I wanted to comment on the fallacy of the industry standard, which has done so much damage to blender. When I see new users trying blender and complaining that blender doesn’t meet the industry standard, they refer almost 99% to these changes.
- Left click select
- Classic camera controls
- WER for move, scale and rotate
- 1,2,3 for select vertex, edge and face
end
People only ask for these four things, for a very simple reason, they are the four things that all users do when opening blender for the first time. One opens blender and tries to click with the mouse, it doesn’t work, and starts to move a cursor that you don’t know what it is for. Then you try to right click and it doesn’t do anything either, so they decide to move the camera to see what happens and the camera doesn’t move. Most of the users here give up trying blender. Some people get it right in how to select objects, even if it is by mistake, and try to do the basics, move them and since neither the W nor the E work, they don’t even get to the R. In these simple three actions we have lost almost everyone who tries to try blender. If you don’t get to edit mode and see that after what you have suffered, there is no need to select vertices, edges and faces with 1,2,3, you can directly close the program and forget it. It’s a completely frustrating experience, to the point that in 2 minutes it can take the edge off you.

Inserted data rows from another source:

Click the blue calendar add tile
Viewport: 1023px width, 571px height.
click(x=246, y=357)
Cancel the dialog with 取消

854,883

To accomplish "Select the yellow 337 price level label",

Are these problems going to be solved in blender2.8? No, so far, they’ve gotten worse. To begin with, even with active tools, the first encounter with blender remains exactly the same. It is still the left click moves a cursor, the right click does nothing unless you hit an object, wer does not work, the camera does not move and 1,2,3 is not to select components. I mean, nothing’s been solved.
Why has it gotten worse? has gotten worse because for no reason are changing all the important hotkeys in the program. This makes blender now impossible to use following tutorials, online tips or comments. They’re all wrong and they’ve changed for no good reason. The change that has taken place in space and tabulation seems to me to be very unwise for these reasons. First the muscle memory of years of many people is broken and then blender users are taken to have two communities, the ones that continue to use blender with the classic hotkeys and the ones that the new ones use. This is very bad. The tab and space functions, and in general all functions other than those listed at the beginning, MUST NOT BE TOUCHED. Even if blender had made a bad decision in the past to put these functions in the space and in the tab, they should not be changed. There is no good reason for this.

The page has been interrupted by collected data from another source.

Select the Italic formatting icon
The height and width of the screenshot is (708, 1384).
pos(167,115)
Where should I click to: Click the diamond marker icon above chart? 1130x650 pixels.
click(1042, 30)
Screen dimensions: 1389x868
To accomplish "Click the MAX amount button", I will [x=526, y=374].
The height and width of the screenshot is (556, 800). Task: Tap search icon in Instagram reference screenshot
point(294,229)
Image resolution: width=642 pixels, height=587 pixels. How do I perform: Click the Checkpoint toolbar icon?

Very few people have asked to change the rest of the hotkeys or workflow of the program. Everyone understands that every program has its own way of working, but they do expect that at least the selection will be the same as 100% of programs in the world with the left click. It is because of evolution that if a person visits a lost tribe in the middle of an island they will continue using to point the same finger. But all programs have their ways of working. No program in the industry wastes time resembling other programs like blender does. Because everyone knows that it is a waste of time, that all programs need to have their own identity to make their characteristics shine.

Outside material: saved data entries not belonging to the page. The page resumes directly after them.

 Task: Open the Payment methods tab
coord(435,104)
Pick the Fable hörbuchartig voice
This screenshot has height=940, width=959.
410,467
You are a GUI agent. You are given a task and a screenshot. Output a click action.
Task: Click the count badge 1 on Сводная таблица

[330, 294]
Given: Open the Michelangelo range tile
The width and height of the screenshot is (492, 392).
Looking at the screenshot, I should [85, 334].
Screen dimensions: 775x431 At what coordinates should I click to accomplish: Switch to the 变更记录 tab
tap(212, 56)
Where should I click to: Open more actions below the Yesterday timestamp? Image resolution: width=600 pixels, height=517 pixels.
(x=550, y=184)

And the industry standard keymap?
Blender2.8 wants to incorporate a template for industry standard that won’t do any good, for a reason, nobody knows about it and nobody cares. If people saw it, then blender would have succeeded with its max and maya templates… and nobody uses them, even less in their first encounter with the program. So all effort in this template is a waste of time. Actually, only users with some experience will use it.
What is the fallacy of the industry standard?
I think this fallacy has done a lot of damage to blender, because it seems to me that it has affected blender development decisions, especially 2.8. It must be understood that except in the cases I mentioned at the beginning (and maybe 1,2,3 and the mouse movement would not put them in) there is no industry standard. Normally when one speaks of “industry standard” it is a fallacy of authority that only means "do the program as I like it" or “do it as the only program I have used” but that is not based on any objective fact. Moreover, this fallacy is used only when it is convenient and when someone wants to do something contrary to the user’s needs we magically forget the false “standard” and implement strambling ideas that no one has asked. Without going any further, at blender2.8 we are not going to have classic wireframe mode. Have we followed any standards? All programs have classic wireframe as a viewer mode. What is the reason to change this? I’m sure it’s not to please the new users who have been using the wireframe for decades.
As they say in my country and I hope in many others “If it works, don’t touch it.” and blender2.79 works perfectly in this hotkeys.
No two programs are alike. Cinema, Houdini, Maya, Max, Modo, XSI, Zbrush, Painter, Mari… all are absolutely different and some don’t even use WER. And above all, nothing matters. All are programs that have worked in the industry and have not had any problems no matter how strange their interfaces are, how different their ideas are, or how much information is displayed on the screen.